§ Lesetext:

^^^^

Was möchte er in St. Johann erreichen? Den Aufstieg in die Regionalliga? „Nein“, sagt er und schüttelt lächelnd den Kopf. In der Tabelle einen Platz unter den ersten fünf zu erreichen, wäre super. Wenn nicht, sei das kein „Beinbruch“. Erklärtes Ziel sei es vorerst, in St. Johann etwas „anzuzünden“, wieder mehr Leute ins Stadion zu bringen ihnen ein tolles Sport­event zu bieten, erklärt Ramsi. Und wie kann das gehen? „Zuerst muss man ein paar Dinge anders machen, neue Ideen bringen, damit die Spieler begeistern. Dann kommt alles andere von selbst“, erklärt er. Wichtig sei, dass jeder Spieler „sein Herz am Platz lasse“. Man könne verlieren, aber man müsse kämpfen, Leidenschaft zeigen. „Wenn die Zuschauer das spüren, dann verzeihen sie auch einmal schlechtere Leistungen und kommen wieder. Es geht um die persönliche Einstellung, um die Präsentation.“ Ein paar wichtige taktische Neuerungen werde es natürlich geben. Und recht bald hoffentlich einen Kunstrasenplatz: „Ohne Kunstrasen fehlen Trainingsmöglichkeiten. Das bedeutet einen Wettbewerbsnachteil, der schnellstmöglich behoben werden sollte“, so der Coach. Auch im Stadion und in den Kabinen bestehe Handlungsbedarf, bis zum Herbst sollte dem Vorstand zufolge aber viel passiert sein.

^^^^

§ Datenabschnitt:
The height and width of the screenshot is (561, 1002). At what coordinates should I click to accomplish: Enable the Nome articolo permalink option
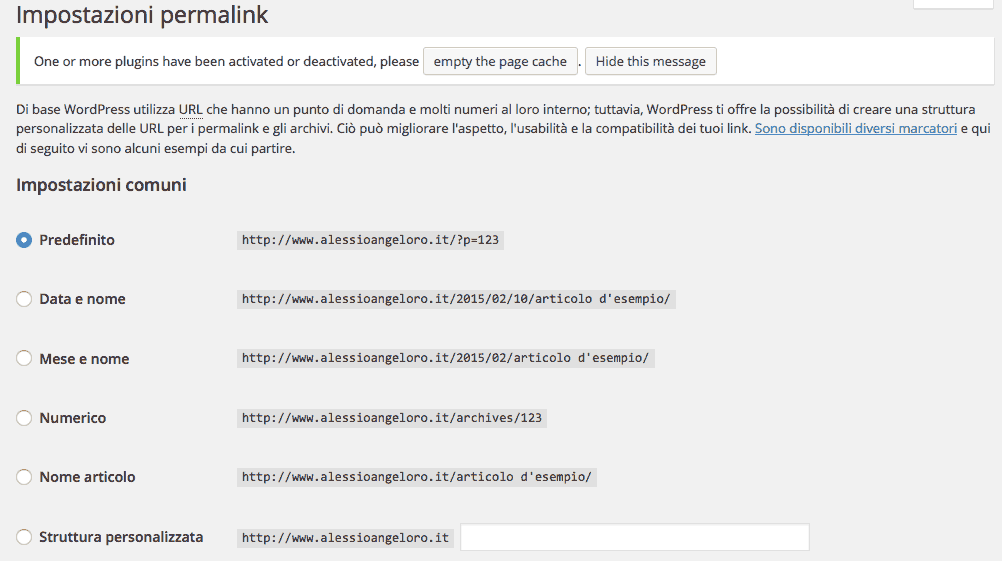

^^^^

§ Aufgaben:
- a) Beantworte die folgenden Fragen zum Lesetext:
(i) Welchen Tabellenplatz fände Ramsi super?
(ii) Was fehlt laut dem Coach ohne Kunstrasen?
(iii) Bis wann sollte dem Vorstand zufolge im Stadion und in den Kabinen viel passiert sein?
- b) Entscheide für jede Aussage, ob sie mit dem Lesetext übereinstimmt, und belege deine Antwort mit einem wörtlichen Zitat:
(i) Laut Ramsi darf eine Mannschaft nie verlieren.
(ii) Es soll taktische Neuerungen geben.
(iii) Ein erklärtes Ziel ist, wieder mehr Leute ins Stadion zu bringen.

§ Antworten nach Aufgaben:
- a)
(i) Einen Platz unter den ersten fünf.
(ii) Trainingsmöglichkeiten.
(iii) Bis zum Herbst.

- b)
(i) Nein: „Man könne verlieren, aber man müsse kämpfen, Leidenschaft zeigen.“
(ii) Ja: „Ein paar wichtige taktische Neuerungen werde es natürlich geben.“
(iii) Ja: „wieder mehr Leute ins Stadion zu bringen“